* **Records for this exercise**
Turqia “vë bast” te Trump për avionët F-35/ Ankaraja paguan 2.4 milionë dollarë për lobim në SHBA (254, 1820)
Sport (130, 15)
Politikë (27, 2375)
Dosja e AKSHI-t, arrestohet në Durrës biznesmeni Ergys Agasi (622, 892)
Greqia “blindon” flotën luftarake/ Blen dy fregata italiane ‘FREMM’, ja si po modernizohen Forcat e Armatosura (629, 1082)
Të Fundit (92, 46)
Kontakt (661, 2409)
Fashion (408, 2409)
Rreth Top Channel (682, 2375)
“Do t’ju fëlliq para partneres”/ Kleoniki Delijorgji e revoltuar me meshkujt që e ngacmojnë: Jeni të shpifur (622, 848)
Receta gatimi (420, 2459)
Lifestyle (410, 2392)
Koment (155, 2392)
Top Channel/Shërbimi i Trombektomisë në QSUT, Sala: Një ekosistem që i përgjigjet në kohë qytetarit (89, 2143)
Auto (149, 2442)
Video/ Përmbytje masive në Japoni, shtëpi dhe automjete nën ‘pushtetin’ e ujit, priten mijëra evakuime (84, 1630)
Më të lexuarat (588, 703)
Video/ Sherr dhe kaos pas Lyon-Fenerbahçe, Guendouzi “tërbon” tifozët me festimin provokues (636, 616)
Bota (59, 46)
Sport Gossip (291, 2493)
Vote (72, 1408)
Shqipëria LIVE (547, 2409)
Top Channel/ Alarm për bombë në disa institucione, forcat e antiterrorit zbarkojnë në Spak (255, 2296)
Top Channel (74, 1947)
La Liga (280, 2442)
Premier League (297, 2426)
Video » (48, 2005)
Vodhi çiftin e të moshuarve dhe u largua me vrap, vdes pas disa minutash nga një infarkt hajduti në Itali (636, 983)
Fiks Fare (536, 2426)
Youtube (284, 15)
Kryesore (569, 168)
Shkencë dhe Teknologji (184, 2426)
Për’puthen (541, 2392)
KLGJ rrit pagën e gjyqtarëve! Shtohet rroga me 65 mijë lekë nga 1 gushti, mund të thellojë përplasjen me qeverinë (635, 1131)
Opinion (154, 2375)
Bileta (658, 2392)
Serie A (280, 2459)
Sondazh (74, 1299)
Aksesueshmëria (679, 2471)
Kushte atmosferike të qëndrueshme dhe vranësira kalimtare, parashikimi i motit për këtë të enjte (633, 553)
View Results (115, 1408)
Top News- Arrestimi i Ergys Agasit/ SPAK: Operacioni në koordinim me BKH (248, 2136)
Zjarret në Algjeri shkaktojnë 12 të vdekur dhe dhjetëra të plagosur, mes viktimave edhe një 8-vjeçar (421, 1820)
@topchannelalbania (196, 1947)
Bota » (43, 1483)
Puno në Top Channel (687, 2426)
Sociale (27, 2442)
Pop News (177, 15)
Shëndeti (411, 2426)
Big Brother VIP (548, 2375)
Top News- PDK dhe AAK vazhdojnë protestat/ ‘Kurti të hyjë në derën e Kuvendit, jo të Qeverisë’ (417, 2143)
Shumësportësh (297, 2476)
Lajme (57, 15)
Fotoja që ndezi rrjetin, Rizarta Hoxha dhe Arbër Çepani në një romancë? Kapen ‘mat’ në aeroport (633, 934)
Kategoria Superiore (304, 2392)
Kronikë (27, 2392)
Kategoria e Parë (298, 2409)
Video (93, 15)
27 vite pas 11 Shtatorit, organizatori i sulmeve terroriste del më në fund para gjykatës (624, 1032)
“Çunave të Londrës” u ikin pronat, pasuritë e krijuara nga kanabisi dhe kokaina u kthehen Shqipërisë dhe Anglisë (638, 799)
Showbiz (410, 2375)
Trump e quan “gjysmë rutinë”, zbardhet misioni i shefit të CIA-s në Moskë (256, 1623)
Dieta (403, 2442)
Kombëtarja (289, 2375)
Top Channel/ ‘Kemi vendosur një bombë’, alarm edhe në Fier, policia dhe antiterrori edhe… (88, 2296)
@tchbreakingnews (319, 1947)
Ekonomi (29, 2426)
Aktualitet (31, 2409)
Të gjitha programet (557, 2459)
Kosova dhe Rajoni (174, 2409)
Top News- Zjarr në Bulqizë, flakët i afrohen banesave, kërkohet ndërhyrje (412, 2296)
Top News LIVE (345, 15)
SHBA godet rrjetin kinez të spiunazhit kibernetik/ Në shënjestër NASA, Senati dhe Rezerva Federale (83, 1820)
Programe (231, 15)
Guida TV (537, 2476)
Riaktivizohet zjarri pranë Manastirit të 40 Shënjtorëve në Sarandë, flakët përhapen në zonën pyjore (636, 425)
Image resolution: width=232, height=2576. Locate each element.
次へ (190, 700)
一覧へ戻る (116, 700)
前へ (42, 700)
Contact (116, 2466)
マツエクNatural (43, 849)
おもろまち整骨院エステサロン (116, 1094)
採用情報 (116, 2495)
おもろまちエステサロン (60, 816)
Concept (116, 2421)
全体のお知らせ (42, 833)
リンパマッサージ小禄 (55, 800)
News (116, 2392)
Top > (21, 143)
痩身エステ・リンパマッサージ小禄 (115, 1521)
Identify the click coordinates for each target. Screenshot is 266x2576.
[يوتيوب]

* **Task item**
With the line holding "Top Channel/Shërbimi i" as the first and the line holding "Top News- Arrestimi" as the last, please transcribe exactly the lines of the material above in that range and nothing else.

* **Result of this task**
Top Channel/Shërbimi i Trombektomisë në QSUT, Sala: Një ekosistem që i përgjigjet në kohë qytetarit (89, 2143)
Auto (149, 2442)
Video/ Përmbytje masive në Japoni, shtëpi dhe automjete nën ‘pushtetin’ e ujit, priten mijëra evakuime (84, 1630)
Më të lexuarat (588, 703)
Video/ Sherr dhe kaos pas Lyon-Fenerbahçe, Guendouzi “tërbon” tifozët me festimin provokues (636, 616)
Bota (59, 46)
Sport Gossip (291, 2493)
Vote (72, 1408)
Shqipëria LIVE (547, 2409)
Top Channel/ Alarm për bombë në disa institucione, forcat e antiterrorit zbarkojnë në Spak (255, 2296)
Top Channel (74, 1947)
La Liga (280, 2442)
Premier League (297, 2426)
Video » (48, 2005)
Vodhi çiftin e të moshuarve dhe u largua me vrap, vdes pas disa minutash nga një infarkt hajduti në Itali (636, 983)
Fiks Fare (536, 2426)
Youtube (284, 15)
Kryesore (569, 168)
Shkencë dhe Teknologji (184, 2426)
Për’puthen (541, 2392)
KLGJ rrit pagën e gjyqtarëve! Shtohet rroga me 65 mijë lekë nga 1 gushti, mund të thellojë përplasjen me qeverinë (635, 1131)
Opinion (154, 2375)
Bileta (658, 2392)
Serie A (280, 2459)
Sondazh (74, 1299)
Aksesueshmëria (679, 2471)
Kushte atmosferike të qëndrueshme dhe vranësira kalimtare, parashikimi i motit për këtë të enjte (633, 553)
View Results (115, 1408)
Top News- Arrestimi i Ergys Agasit/ SPAK: Operacioni në koordinim me BKH (248, 2136)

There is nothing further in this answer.